Ecological communities can be described as networks, with species as nodes and interactions as links. These networks are the backbone of ecosystems all over world and provide many amenities that our society benefit from. Most ecosystem functions and related services provided by such networks involve interactions among organisms at different trophic levels, e.g. pollination and biological pest control. Our mechanistic understanding of such ecosystem functioning, that depend on species interactions, in multi-trophic communities is poor however, and research has been limited to experiments on small study systems, or to statistical descriptions in larger communities. Therefore, approaches that can overcome the existing trade-off between mechanistic insight and ecological realism are needed. Dynamic food web modeling of predator-prey communities potentially allows for this, thanks to recent advances in body size – based parameterization of food web models. This approach needs to be developed further, however, to become a quantitative and predictive tool useful for understanding impacts of anthropogenic stress on community structure and stability, and how ecosystems might be managed to conserve the delivery of ecosystem services. In this project we aim to contribute to this goal by studying the role of body size and other species traits for accurately predicting trophic interaction strengths between species. These are crucial parameters of food web models and need to be established in order to predict the outcome of population dynamics.
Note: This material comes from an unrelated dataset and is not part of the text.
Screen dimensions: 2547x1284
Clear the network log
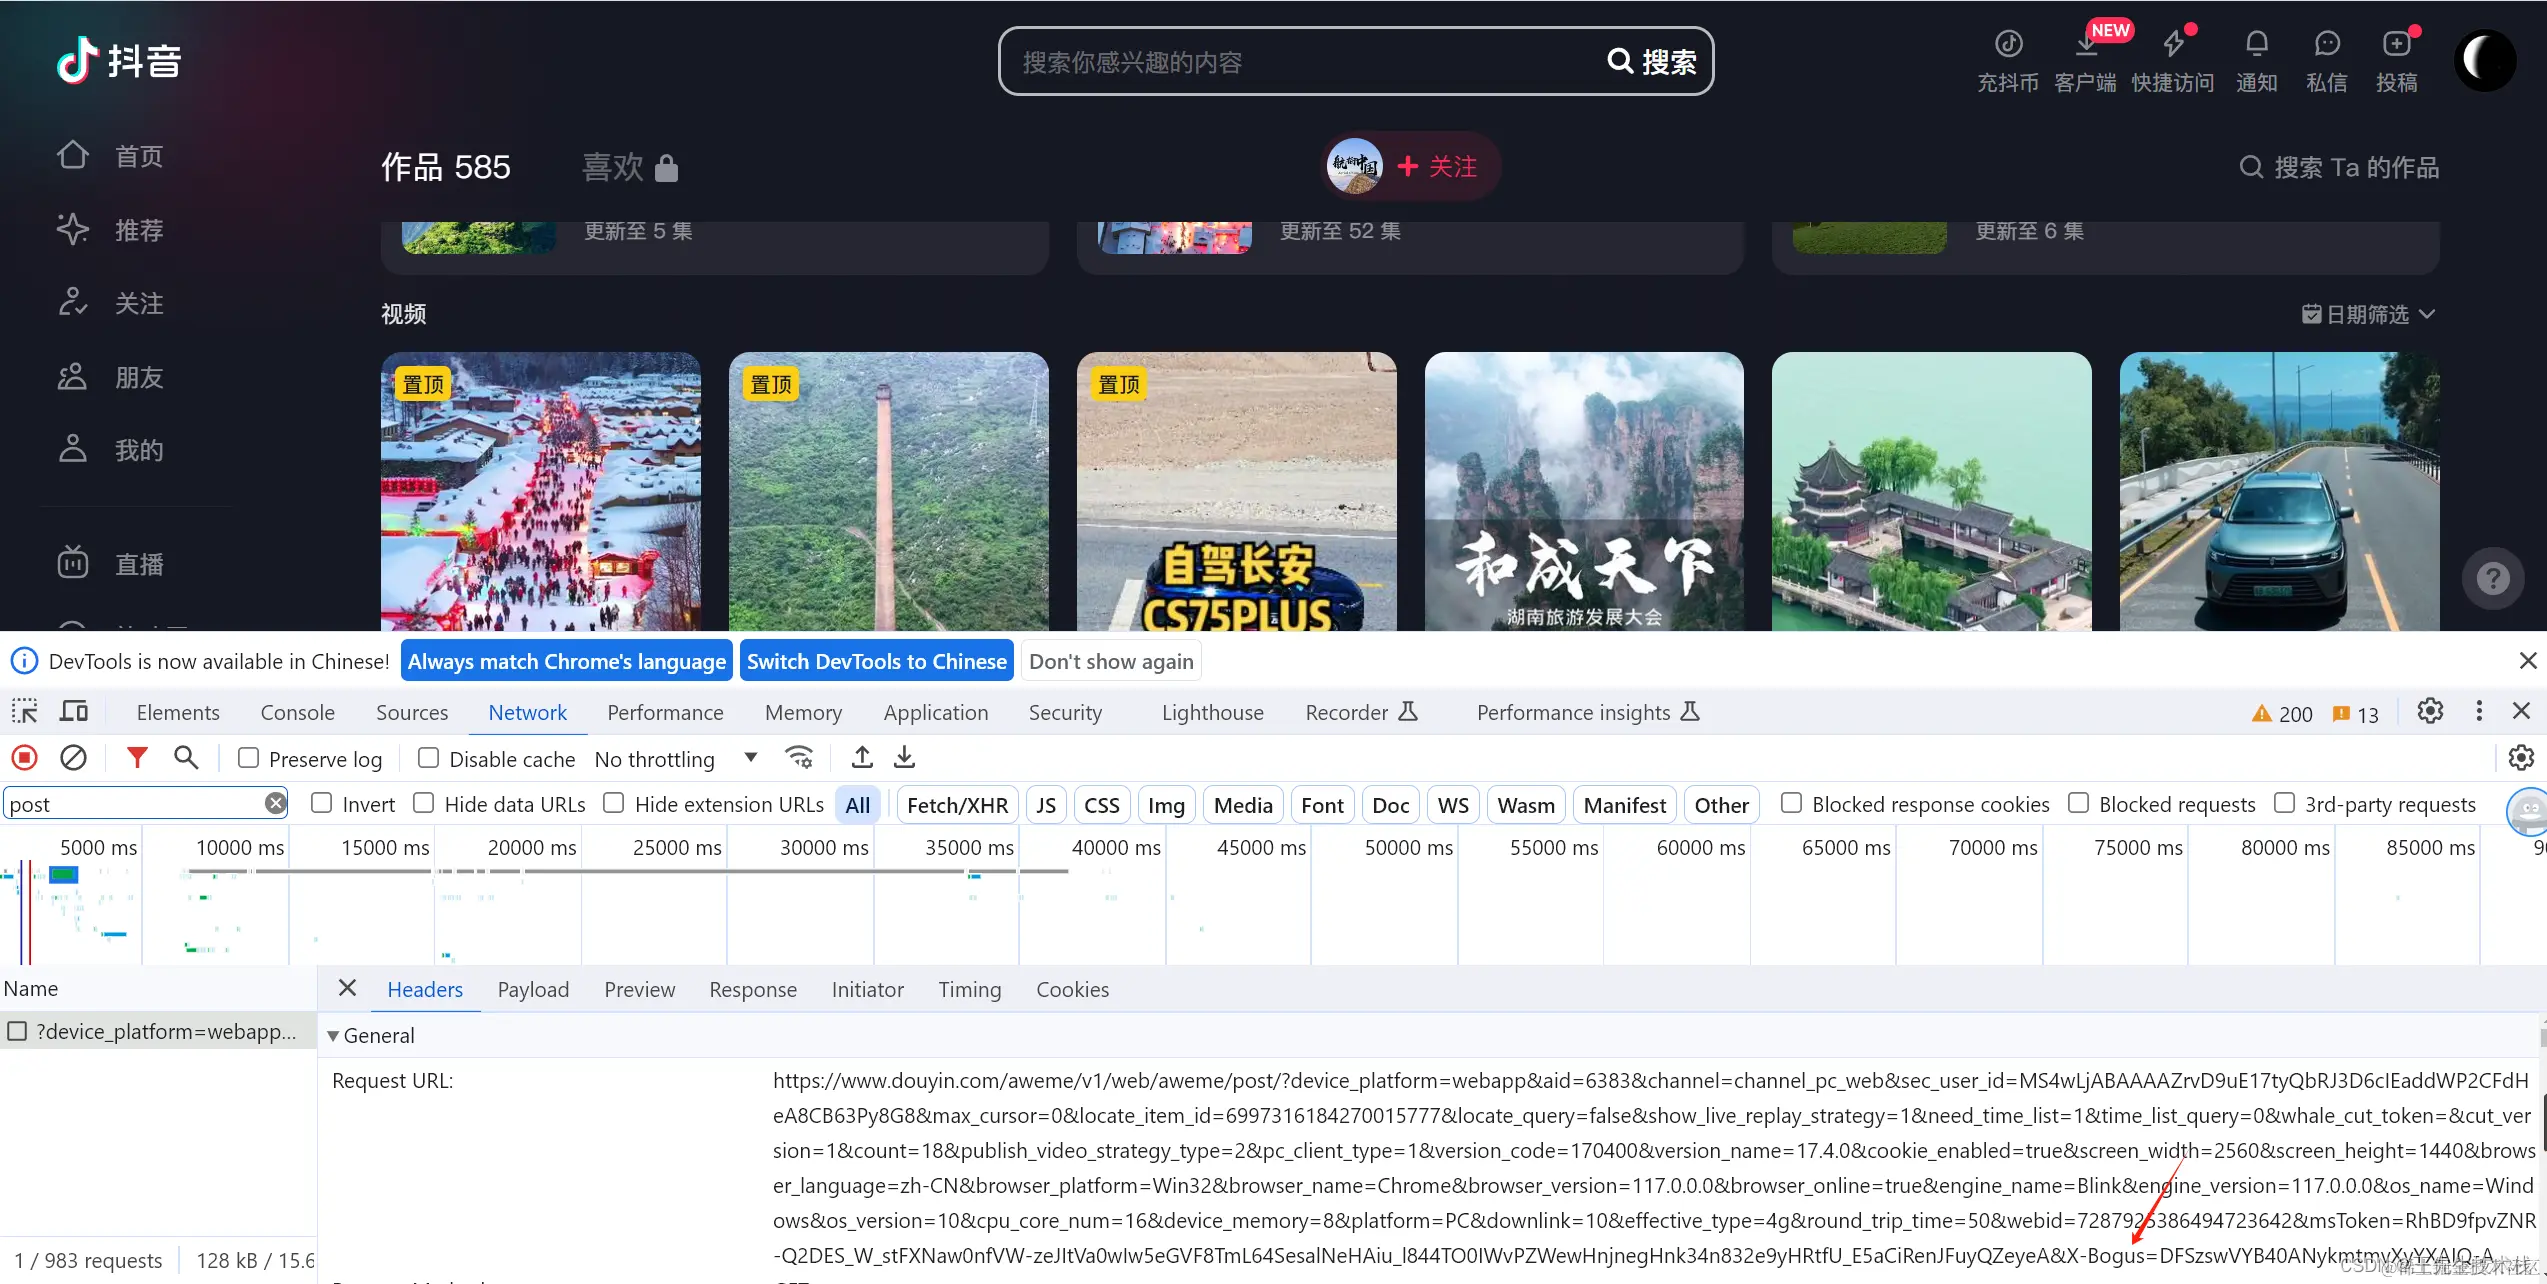tap(73, 758)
More specifically, we will formulate dynamic models of real tritrophic communities studied in parallel in controlled cage experiments at SLU, Uppsala, and aim to reproduce the observed population dynamics with the models. We will use a food web model which initially mechanistically relates predation rates (interaction strengths) to body size and abundance only, and then develop this by successively including effects of other species traits. This will be done in an iterative process where empirical observations are used to formulate model hypotheses and then testing them against the observed experimental dynamics. We anticipate that this will significantly advance existing approaches to parameterize dynamic food web models and subsequent analyses of the model should provide mechanistic insight into the function of predation and the service of biological control provided by this function.